Instructions to follow |
Send back all of the records, each one exactly as written.

Stored data entries |
[Start of section]
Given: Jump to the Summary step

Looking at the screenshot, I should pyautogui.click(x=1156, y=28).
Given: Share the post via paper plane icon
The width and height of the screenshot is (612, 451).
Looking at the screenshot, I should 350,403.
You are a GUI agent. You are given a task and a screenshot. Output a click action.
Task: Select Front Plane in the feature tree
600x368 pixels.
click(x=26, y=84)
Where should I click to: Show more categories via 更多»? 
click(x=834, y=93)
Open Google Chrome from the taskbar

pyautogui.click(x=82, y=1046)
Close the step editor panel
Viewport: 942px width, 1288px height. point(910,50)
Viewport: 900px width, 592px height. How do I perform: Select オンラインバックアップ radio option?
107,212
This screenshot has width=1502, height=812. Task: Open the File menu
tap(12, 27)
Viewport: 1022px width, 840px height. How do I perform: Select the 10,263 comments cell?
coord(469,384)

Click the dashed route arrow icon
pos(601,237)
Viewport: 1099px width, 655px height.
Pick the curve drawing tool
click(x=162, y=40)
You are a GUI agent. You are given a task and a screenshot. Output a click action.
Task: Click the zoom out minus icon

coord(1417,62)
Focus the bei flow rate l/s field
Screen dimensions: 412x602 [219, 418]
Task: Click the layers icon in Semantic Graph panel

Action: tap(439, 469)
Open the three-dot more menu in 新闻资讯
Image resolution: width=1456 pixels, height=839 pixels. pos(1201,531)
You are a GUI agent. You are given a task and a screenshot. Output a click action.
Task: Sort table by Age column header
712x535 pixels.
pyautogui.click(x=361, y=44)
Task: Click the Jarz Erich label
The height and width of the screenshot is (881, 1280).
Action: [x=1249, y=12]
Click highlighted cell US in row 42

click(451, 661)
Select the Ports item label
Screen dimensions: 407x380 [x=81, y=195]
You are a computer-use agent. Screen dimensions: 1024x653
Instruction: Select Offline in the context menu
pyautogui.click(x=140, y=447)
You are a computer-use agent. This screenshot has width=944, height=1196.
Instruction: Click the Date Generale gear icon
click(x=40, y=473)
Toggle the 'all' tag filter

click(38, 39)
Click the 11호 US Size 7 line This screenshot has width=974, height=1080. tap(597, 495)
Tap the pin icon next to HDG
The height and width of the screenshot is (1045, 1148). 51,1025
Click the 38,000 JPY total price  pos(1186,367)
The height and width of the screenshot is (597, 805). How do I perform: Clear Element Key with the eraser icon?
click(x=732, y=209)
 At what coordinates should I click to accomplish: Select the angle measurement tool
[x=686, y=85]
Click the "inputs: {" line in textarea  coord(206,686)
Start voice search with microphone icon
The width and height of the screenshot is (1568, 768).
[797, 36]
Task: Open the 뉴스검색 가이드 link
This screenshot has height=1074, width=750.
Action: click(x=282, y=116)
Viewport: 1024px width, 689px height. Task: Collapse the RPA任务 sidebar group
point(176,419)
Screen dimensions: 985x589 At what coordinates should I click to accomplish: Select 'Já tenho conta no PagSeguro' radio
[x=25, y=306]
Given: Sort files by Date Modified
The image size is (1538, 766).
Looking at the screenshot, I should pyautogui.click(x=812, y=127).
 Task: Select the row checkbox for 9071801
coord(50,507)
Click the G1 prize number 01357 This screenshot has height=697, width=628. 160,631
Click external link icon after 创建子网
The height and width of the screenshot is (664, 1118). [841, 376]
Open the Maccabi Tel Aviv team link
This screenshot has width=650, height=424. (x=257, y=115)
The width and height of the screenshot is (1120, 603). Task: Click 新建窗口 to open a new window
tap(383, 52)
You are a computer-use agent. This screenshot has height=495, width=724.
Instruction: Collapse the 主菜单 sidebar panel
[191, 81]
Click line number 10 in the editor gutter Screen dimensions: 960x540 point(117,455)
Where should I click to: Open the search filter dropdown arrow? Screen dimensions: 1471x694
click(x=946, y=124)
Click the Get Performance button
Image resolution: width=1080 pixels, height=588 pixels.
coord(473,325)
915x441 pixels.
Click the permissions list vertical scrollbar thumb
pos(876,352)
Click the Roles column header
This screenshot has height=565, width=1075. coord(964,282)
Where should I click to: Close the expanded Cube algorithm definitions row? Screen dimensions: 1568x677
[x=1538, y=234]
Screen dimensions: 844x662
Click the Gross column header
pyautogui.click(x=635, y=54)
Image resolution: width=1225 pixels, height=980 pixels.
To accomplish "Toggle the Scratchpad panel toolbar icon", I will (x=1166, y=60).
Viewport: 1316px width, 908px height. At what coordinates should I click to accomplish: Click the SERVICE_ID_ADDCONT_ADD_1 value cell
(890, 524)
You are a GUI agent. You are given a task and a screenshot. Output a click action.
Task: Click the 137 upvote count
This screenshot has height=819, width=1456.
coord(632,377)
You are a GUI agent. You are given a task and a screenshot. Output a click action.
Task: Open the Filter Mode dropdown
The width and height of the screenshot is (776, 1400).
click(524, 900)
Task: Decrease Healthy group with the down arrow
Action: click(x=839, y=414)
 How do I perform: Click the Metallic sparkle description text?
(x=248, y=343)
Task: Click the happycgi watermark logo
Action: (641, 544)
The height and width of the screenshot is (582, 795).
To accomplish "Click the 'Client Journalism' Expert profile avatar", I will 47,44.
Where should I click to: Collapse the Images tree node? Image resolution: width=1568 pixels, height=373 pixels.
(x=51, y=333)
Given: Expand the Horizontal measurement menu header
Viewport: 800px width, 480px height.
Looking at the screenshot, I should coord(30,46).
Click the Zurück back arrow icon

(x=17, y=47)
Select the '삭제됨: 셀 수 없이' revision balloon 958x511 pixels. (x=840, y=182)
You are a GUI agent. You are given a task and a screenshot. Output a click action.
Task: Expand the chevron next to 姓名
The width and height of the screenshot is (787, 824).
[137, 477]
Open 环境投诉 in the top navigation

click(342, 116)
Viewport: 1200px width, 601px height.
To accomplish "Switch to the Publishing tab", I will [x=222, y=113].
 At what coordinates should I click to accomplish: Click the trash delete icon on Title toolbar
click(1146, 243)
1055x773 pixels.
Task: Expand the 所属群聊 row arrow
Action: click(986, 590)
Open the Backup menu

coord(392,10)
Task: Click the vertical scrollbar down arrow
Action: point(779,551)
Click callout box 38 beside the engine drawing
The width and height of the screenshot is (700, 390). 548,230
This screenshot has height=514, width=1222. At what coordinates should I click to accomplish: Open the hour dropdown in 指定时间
[End of section]
Answer |
Given: Jump to the Summary step

Looking at the screenshot, I should pyautogui.click(x=1156, y=28).
Given: Share the post via paper plane icon
The width and height of the screenshot is (612, 451).
Looking at the screenshot, I should 350,403.
You are a GUI agent. You are given a task and a screenshot. Output a click action.
Task: Select Front Plane in the feature tree
600x368 pixels.
click(x=26, y=84)
Where should I click to: Show more categories via 更多»? 
click(x=834, y=93)
Open Google Chrome from the taskbar

pyautogui.click(x=82, y=1046)
Close the step editor panel
Viewport: 942px width, 1288px height. point(910,50)
Viewport: 900px width, 592px height. How do I perform: Select オンラインバックアップ radio option?
107,212
This screenshot has width=1502, height=812. Task: Open the File menu
tap(12, 27)
Viewport: 1022px width, 840px height. How do I perform: Select the 10,263 comments cell?
coord(469,384)

Click the dashed route arrow icon
pos(601,237)
Viewport: 1099px width, 655px height.
Pick the curve drawing tool
click(x=162, y=40)
You are a GUI agent. You are given a task and a screenshot. Output a click action.
Task: Click the zoom out minus icon

coord(1417,62)
Focus the bei flow rate l/s field
Screen dimensions: 412x602 [219, 418]
Task: Click the layers icon in Semantic Graph panel

Action: tap(439, 469)
Open the three-dot more menu in 新闻资讯
Image resolution: width=1456 pixels, height=839 pixels. pos(1201,531)
You are a GUI agent. You are given a task and a screenshot. Output a click action.
Task: Sort table by Age column header
712x535 pixels.
pyautogui.click(x=361, y=44)
Task: Click the Jarz Erich label
The height and width of the screenshot is (881, 1280).
Action: [x=1249, y=12]
Click highlighted cell US in row 42

click(451, 661)
Select the Ports item label
Screen dimensions: 407x380 [x=81, y=195]
You are a computer-use agent. Screen dimensions: 1024x653
Instruction: Select Offline in the context menu
pyautogui.click(x=140, y=447)
You are a computer-use agent. This screenshot has width=944, height=1196.
Instruction: Click the Date Generale gear icon
click(x=40, y=473)
Toggle the 'all' tag filter

click(38, 39)
Click the 11호 US Size 7 line This screenshot has width=974, height=1080. tap(597, 495)
Tap the pin icon next to HDG
The height and width of the screenshot is (1045, 1148). 51,1025
Click the 38,000 JPY total price  pos(1186,367)
The height and width of the screenshot is (597, 805). How do I perform: Clear Element Key with the eraser icon?
click(x=732, y=209)
 At what coordinates should I click to accomplish: Select the angle measurement tool
[x=686, y=85]
Click the "inputs: {" line in textarea  coord(206,686)
Start voice search with microphone icon
The width and height of the screenshot is (1568, 768).
[797, 36]
Task: Open the 뉴스검색 가이드 link
This screenshot has height=1074, width=750.
Action: click(x=282, y=116)
Viewport: 1024px width, 689px height. Task: Collapse the RPA任务 sidebar group
point(176,419)
Screen dimensions: 985x589 At what coordinates should I click to accomplish: Select 'Já tenho conta no PagSeguro' radio
[x=25, y=306]
Given: Sort files by Date Modified
The image size is (1538, 766).
Looking at the screenshot, I should pyautogui.click(x=812, y=127).
 Task: Select the row checkbox for 9071801
coord(50,507)
Click the G1 prize number 01357 This screenshot has height=697, width=628. 160,631
Click external link icon after 创建子网
The height and width of the screenshot is (664, 1118). [841, 376]
Open the Maccabi Tel Aviv team link
This screenshot has width=650, height=424. (x=257, y=115)
The width and height of the screenshot is (1120, 603). Task: Click 新建窗口 to open a new window
tap(383, 52)
You are a computer-use agent. This screenshot has height=495, width=724.
Instruction: Collapse the 主菜单 sidebar panel
[191, 81]
Click line number 10 in the editor gutter Screen dimensions: 960x540 point(117,455)
Where should I click to: Open the search filter dropdown arrow? Screen dimensions: 1471x694
click(x=946, y=124)
Click the Get Performance button
Image resolution: width=1080 pixels, height=588 pixels.
coord(473,325)
915x441 pixels.
Click the permissions list vertical scrollbar thumb
pos(876,352)
Click the Roles column header
This screenshot has height=565, width=1075. coord(964,282)
Where should I click to: Close the expanded Cube algorithm definitions row? Screen dimensions: 1568x677
[x=1538, y=234]
Screen dimensions: 844x662
Click the Gross column header
pyautogui.click(x=635, y=54)
Image resolution: width=1225 pixels, height=980 pixels.
To accomplish "Toggle the Scratchpad panel toolbar icon", I will (x=1166, y=60).
Viewport: 1316px width, 908px height. At what coordinates should I click to accomplish: Click the SERVICE_ID_ADDCONT_ADD_1 value cell
(890, 524)
You are a GUI agent. You are given a task and a screenshot. Output a click action.
Task: Click the 137 upvote count
This screenshot has height=819, width=1456.
coord(632,377)
You are a GUI agent. You are given a task and a screenshot. Output a click action.
Task: Open the Filter Mode dropdown
The width and height of the screenshot is (776, 1400).
click(524, 900)
Task: Decrease Healthy group with the down arrow
Action: click(x=839, y=414)
 How do I perform: Click the Metallic sparkle description text?
(x=248, y=343)
Task: Click the happycgi watermark logo
Action: (641, 544)
The height and width of the screenshot is (582, 795).
To accomplish "Click the 'Client Journalism' Expert profile avatar", I will 47,44.
Where should I click to: Collapse the Images tree node? Image resolution: width=1568 pixels, height=373 pixels.
(x=51, y=333)
Given: Expand the Horizontal measurement menu header
Viewport: 800px width, 480px height.
Looking at the screenshot, I should coord(30,46).
Click the Zurück back arrow icon

(x=17, y=47)
Select the '삭제됨: 셀 수 없이' revision balloon 958x511 pixels. (x=840, y=182)
You are a GUI agent. You are given a task and a screenshot. Output a click action.
Task: Expand the chevron next to 姓名
The width and height of the screenshot is (787, 824).
[137, 477]
Open 环境投诉 in the top navigation

click(342, 116)
Viewport: 1200px width, 601px height.
To accomplish "Switch to the Publishing tab", I will [x=222, y=113].
 At what coordinates should I click to accomplish: Click the trash delete icon on Title toolbar
click(1146, 243)
1055x773 pixels.
Task: Expand the 所属群聊 row arrow
Action: click(986, 590)
Open the Backup menu

coord(392,10)
Task: Click the vertical scrollbar down arrow
Action: point(779,551)
Click callout box 38 beside the engine drawing
The width and height of the screenshot is (700, 390). 548,230
This screenshot has height=514, width=1222. At what coordinates should I click to accomplish: Open the hour dropdown in 指定时间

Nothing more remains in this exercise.